→ Pasaje proporcionado:
+ + + + + + +
25 de abril de 2024

Críticas: 12 años de esclavitud (II)

TWELVE YEARS A SLAVE

Completamos nuestro viaje en torno a la obra de Steve McQueen.

A los pocos minutos de comenzar 12 Años de Esclavitud, la nueva propuesta de Steve McQueen, dos cuerpos tumbados aparecen en un plano cenital ocupando todo el ancho de los márgenes del encuadre. En la parte superior, una mujer; en la parte inferior, un hombre. No vemos la totalidad de ambos cuerpos porque la composición del plano los fragmenta en dos mitades. El contraplano de ese momento es nuevamente un plano cenital, esta vez de los rostros del mismo hombre y otra mujer, su esposa, los cuales ocupan ahora el centro de un encuadre mucho más cerrado. La iluminación tétrica de uno, contrapuesta a la calidez del otro sugiere tanto una fractura temporal como la materialización en pantalla de un estado emocional; a la vez que la importancia en la gestualidad del rostro y la fragmentación apuntan hacia una idea poco ajena en el discurso autoral de su máximo responsable: el trabajo sobre el cuerpo.

Tres largometrajes le han bastado a McQueen para formar parte de ese grupo de cineastas que, como John Cassavetes, Claire Denis o Philippe Grandieux, otorgan al cuerpo el espacio central desde el que perfilar un discurso autoral propio. Porque si en Shame (2011), la enfermiza necesidad de disponer de cuerpos-recipiente despojados de identidad con los que satisfacer el deseo infértil a través del sexo banal, era a su vez la cárcel existencial del personaje que interpretaba Michael Fassbender; en 12 Años de Esclavitud la cosificación del yo aparece determinada por una evidencia física, como es el propio color de la piel; y la violencia como método sobre el cual trabajar en la anulación del individuo.
+ + + + + + +
→ Tarea asignada 1:
Copia literalmente el fragmento de la crítica de 12 años de esclavitud que va entre "Tres largometrajes le" y "anulación del individuo.", ambos incluidos.
→ Tarea asignada 2:
Retoma la crítica de 12 años de esclavitud y continúala a partir de su última oración.
+ + + + + + +
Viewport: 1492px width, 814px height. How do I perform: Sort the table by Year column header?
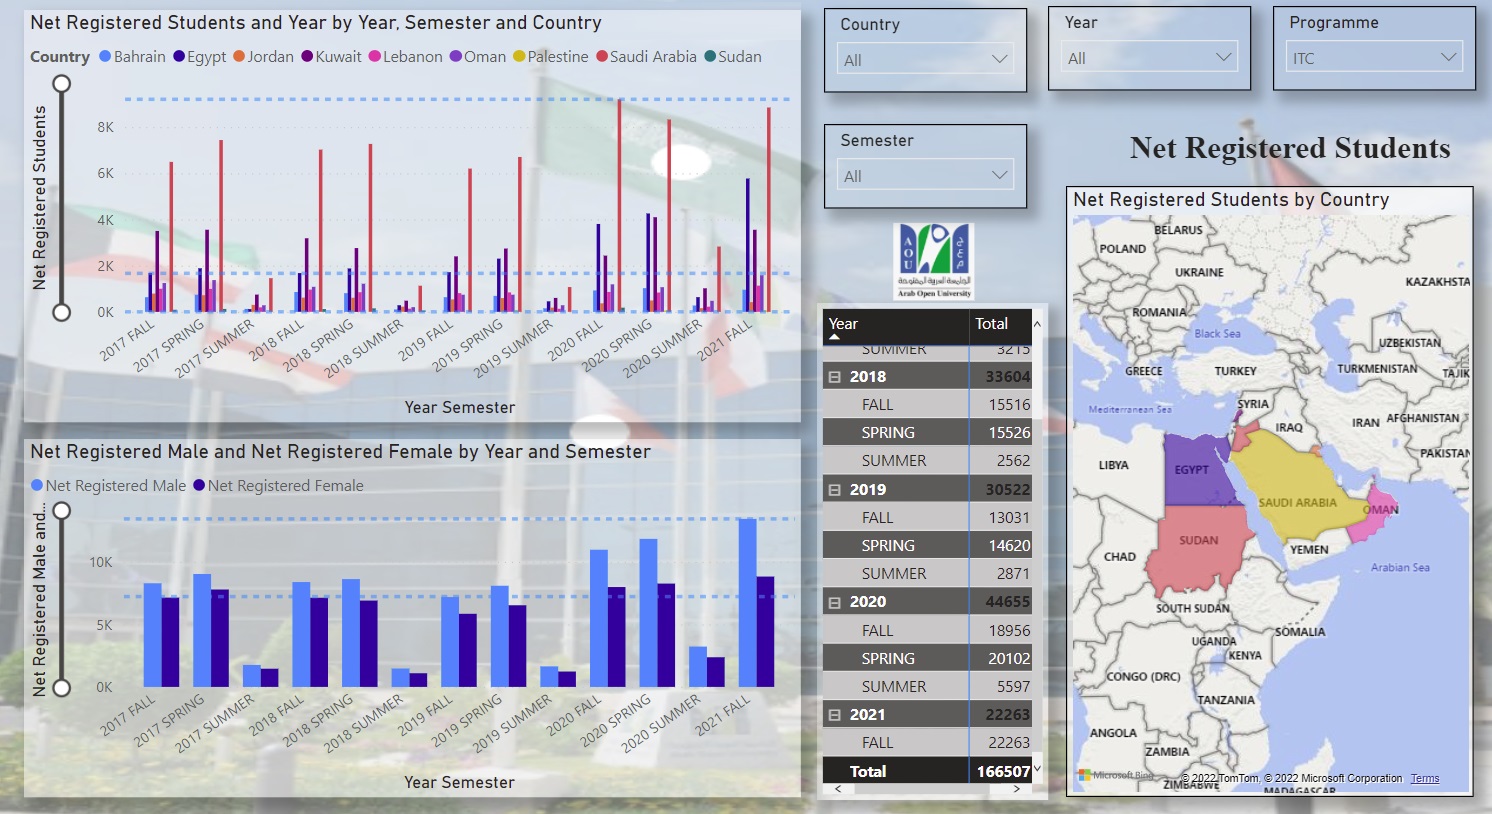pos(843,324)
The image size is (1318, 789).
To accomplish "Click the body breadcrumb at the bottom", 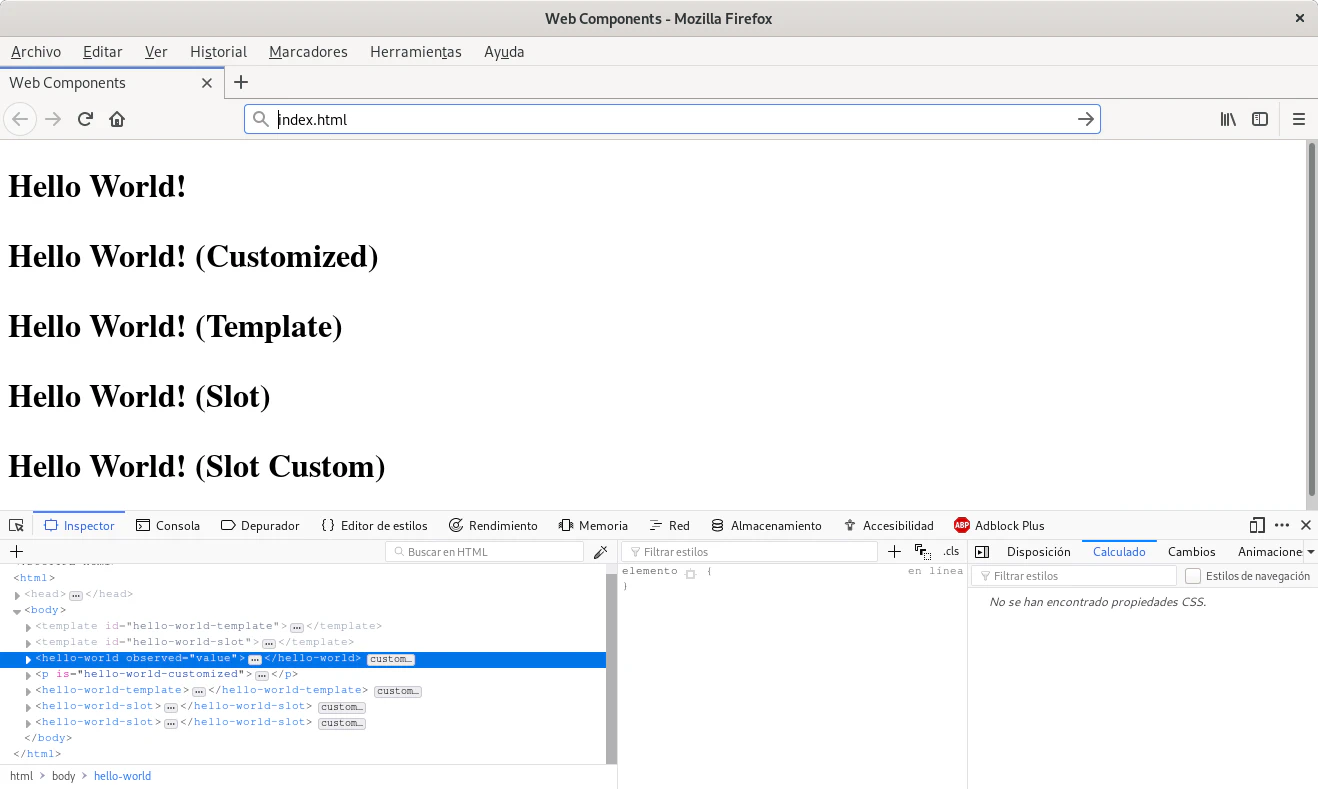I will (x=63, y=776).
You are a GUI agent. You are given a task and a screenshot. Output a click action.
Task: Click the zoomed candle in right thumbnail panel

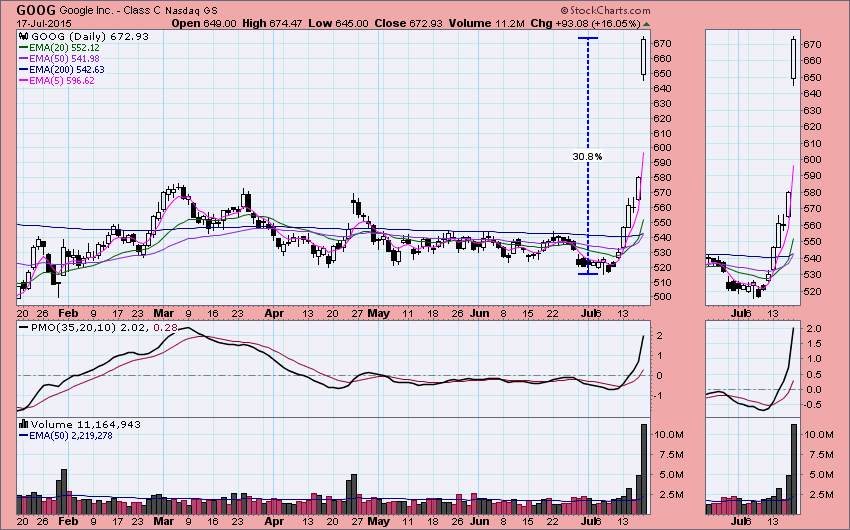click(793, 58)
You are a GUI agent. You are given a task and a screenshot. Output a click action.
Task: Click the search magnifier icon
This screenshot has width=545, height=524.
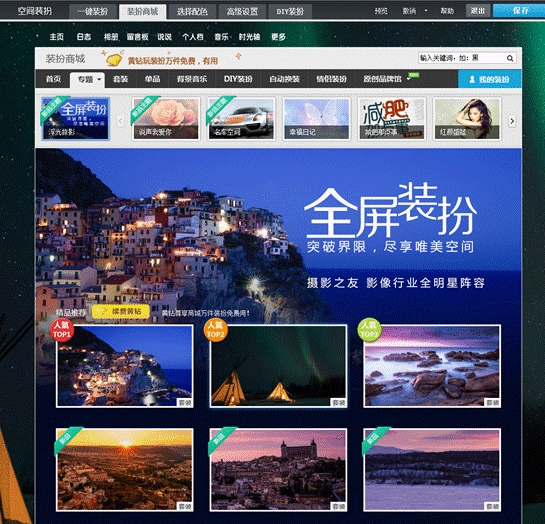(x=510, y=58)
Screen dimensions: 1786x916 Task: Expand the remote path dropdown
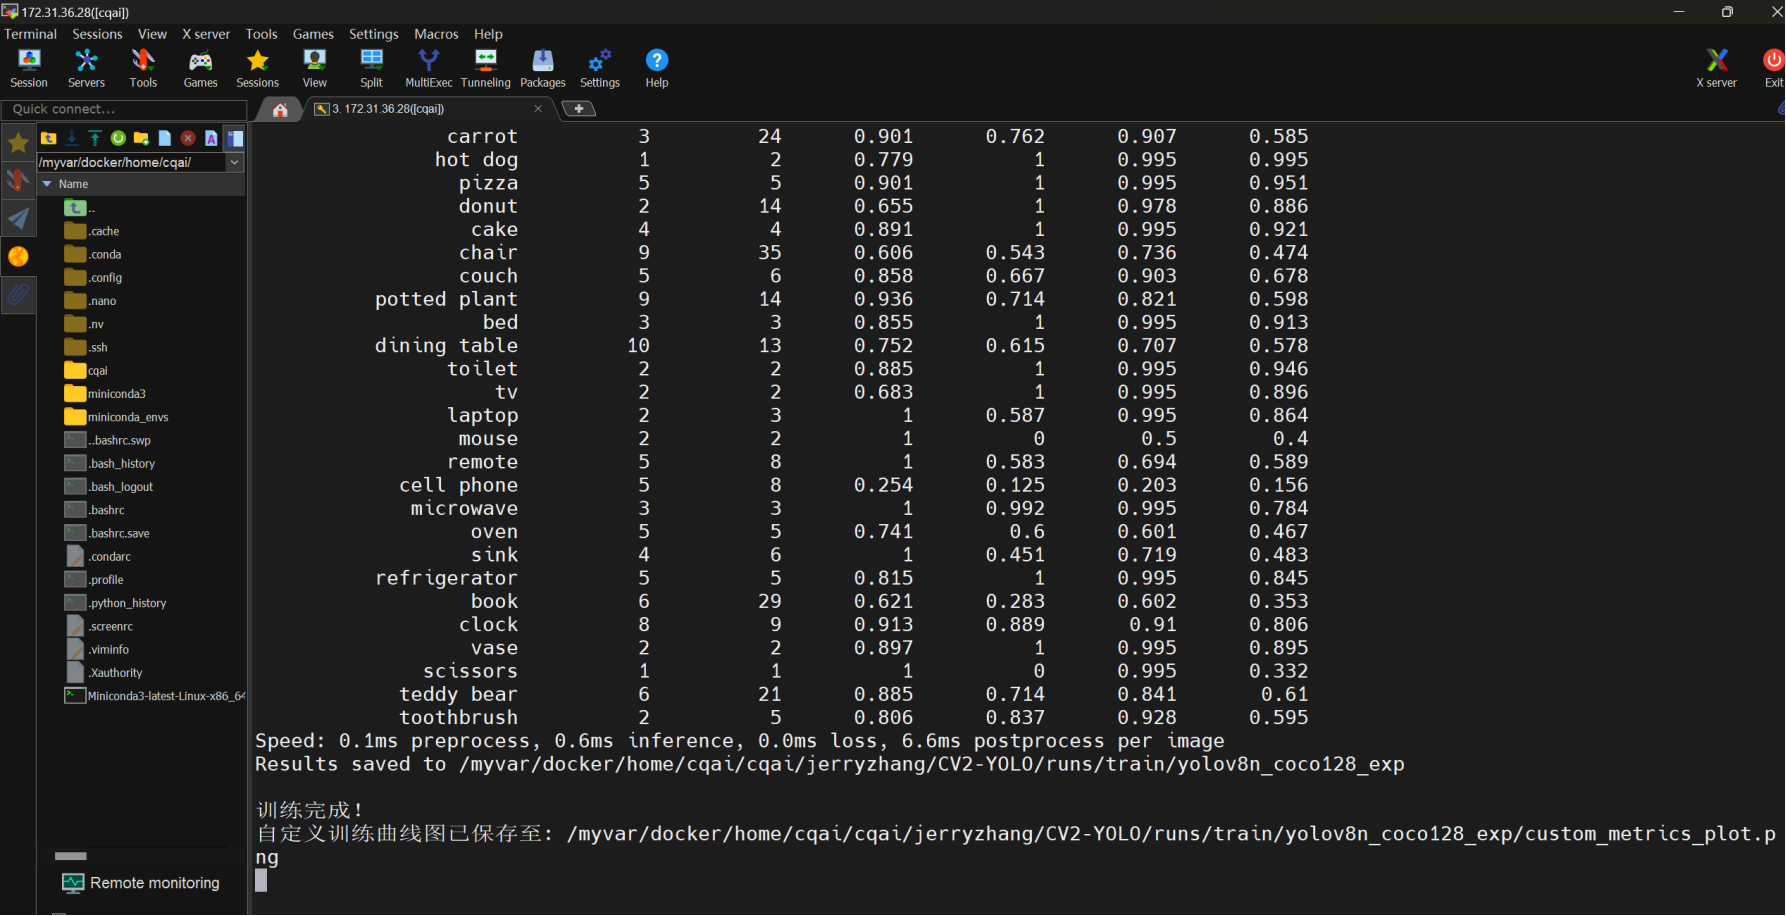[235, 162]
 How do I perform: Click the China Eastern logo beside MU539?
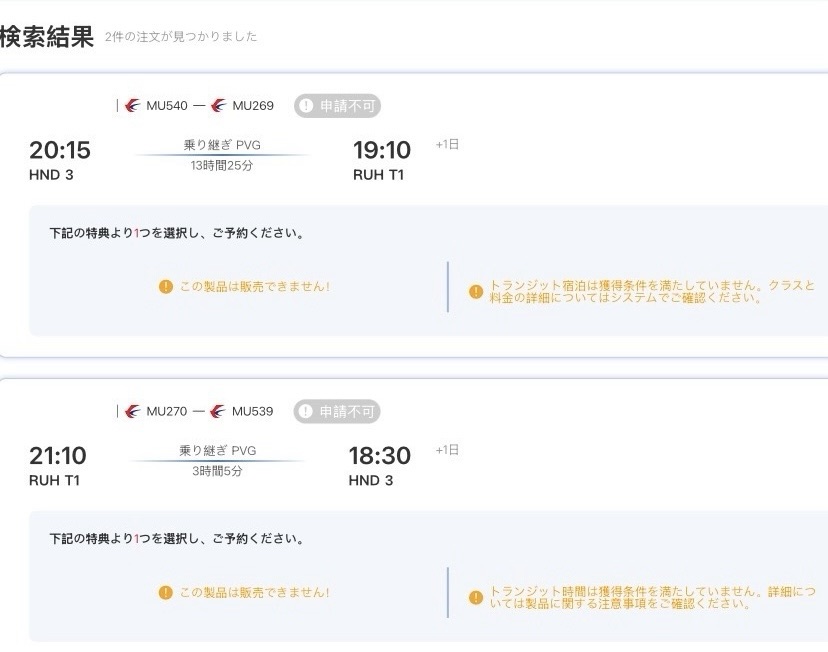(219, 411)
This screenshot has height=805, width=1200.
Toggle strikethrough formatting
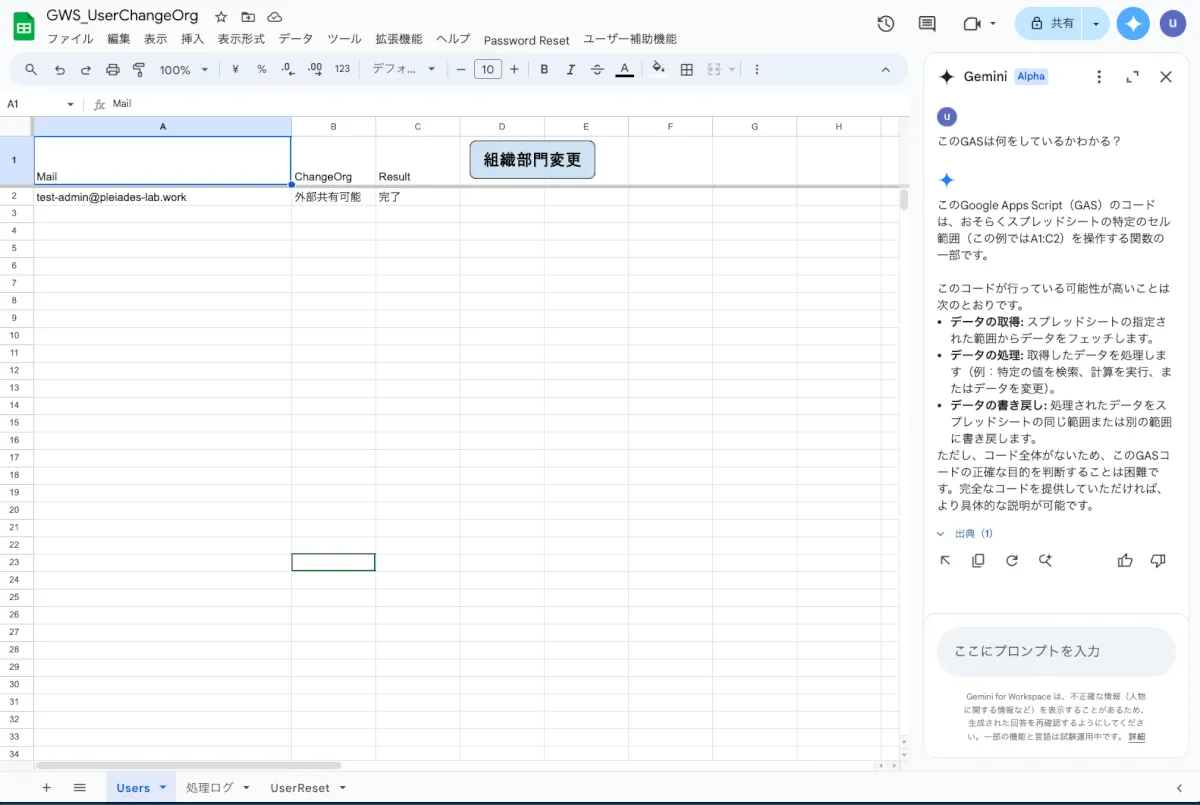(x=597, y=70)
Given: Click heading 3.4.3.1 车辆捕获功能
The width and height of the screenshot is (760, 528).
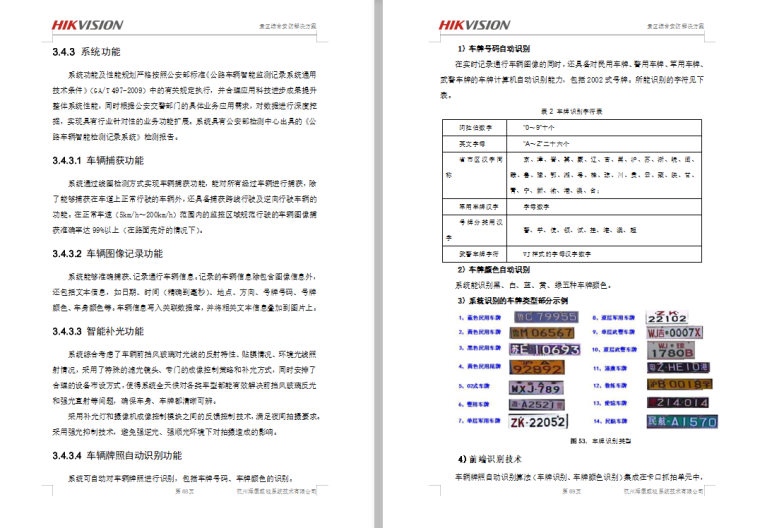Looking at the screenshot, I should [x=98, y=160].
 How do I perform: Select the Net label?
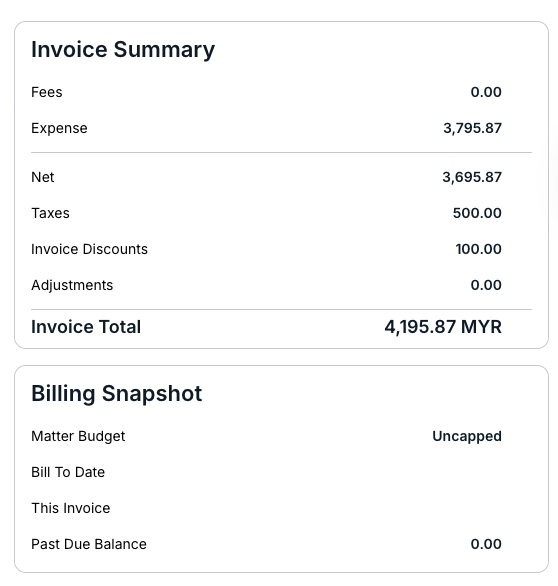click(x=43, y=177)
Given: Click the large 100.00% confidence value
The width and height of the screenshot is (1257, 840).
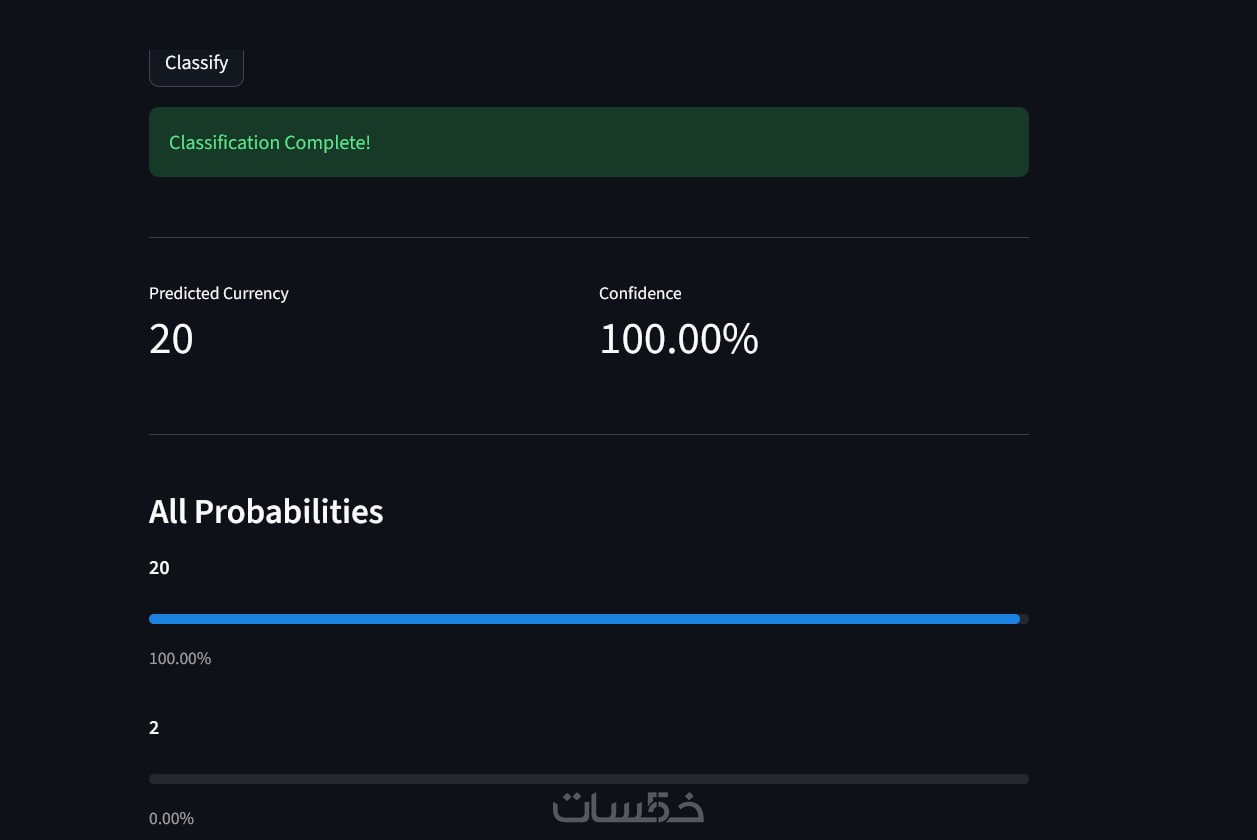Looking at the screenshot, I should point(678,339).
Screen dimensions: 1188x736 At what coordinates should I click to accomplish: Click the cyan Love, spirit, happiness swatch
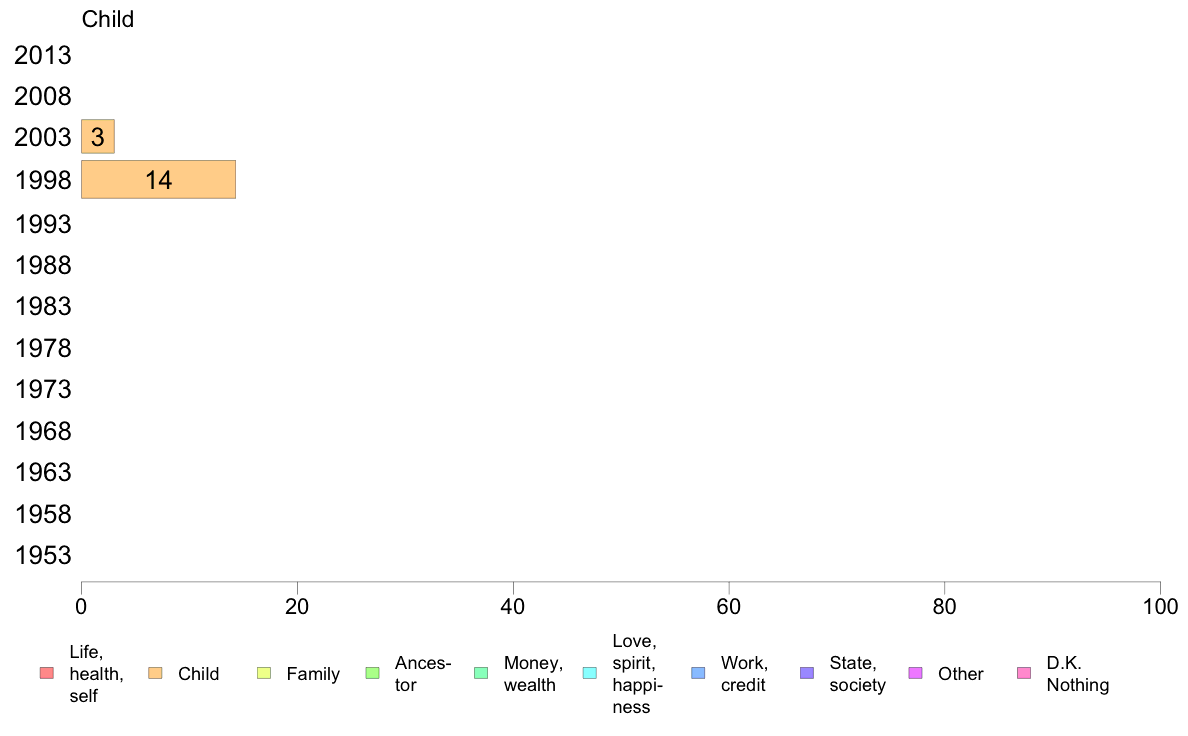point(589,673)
+ + + + + + +
→ Respuesta 1:
Tres largometrajes le han bastado a McQueen para formar parte de ese grupo de cineastas que, como John Cassavetes, Claire Denis o Philippe Grandieux, otorgan al cuerpo el espacio central desde el que perfilar un discurso autoral propio. Porque si en Shame (2011), la enfermiza necesidad de disponer de cuerpos-recipiente despojados de identidad con los que satisfacer el deseo infértil a través del sexo banal, era a su vez la cárcel existencial del personaje que interpretaba Michael Fassbender; en 12 Años de Esclavitud la cosificación del yo aparece determinada por una evidencia física, como es el propio color de la piel; y la violencia como método sobre el cual trabajar en la anulación del individuo.

→ Respuesta 2:
TWELVE YEARS A SLAVE

Del Solomon Northup (Chiwetel Ejiofor) acomodado, culto y libre, al Platt esclavo solo media un contrapicado de un cuerpo pasto de una violencia despiadada por reclamar un pasado, unas palabras y un nombre que ya no le pertenecen. La fina línea que separa la libertad del genocidio es la trastienda misma de la capital de los estados del norte; una celda a espaldas de la ciudad desde la cual los gritos se enmudecen. Es el inicio de la metamorfosis de un cuerpo en tránsito; el bautizo de una identidad reseteada y lista para ser degradada; la certeza de un brusco cambio de status que ha pasado a situarlo en la parte más baja de la pirámide social. Y sólo será culminada cuando, durante el funeral de otra víctima de los campos de algodón, su rostro, en un largo primer plano, rompa a cantar junto al resto de los esclavos que alimentan el sanguinario engranaje de la plantación capitaneada bajo el sadismo de Edwin Epps (Michael Fassbender), y su esposa (Sarah Paulson). La brusquedad del plano que abre la película no sólo nos sitúa en un tiempo y un espacio determinados, sino que perfila una relación de sumisión entre una multitud despersonalizada (negra) frente a un individuo (blanco) con el cual, montaje mediante, no llegaran a compartir plano.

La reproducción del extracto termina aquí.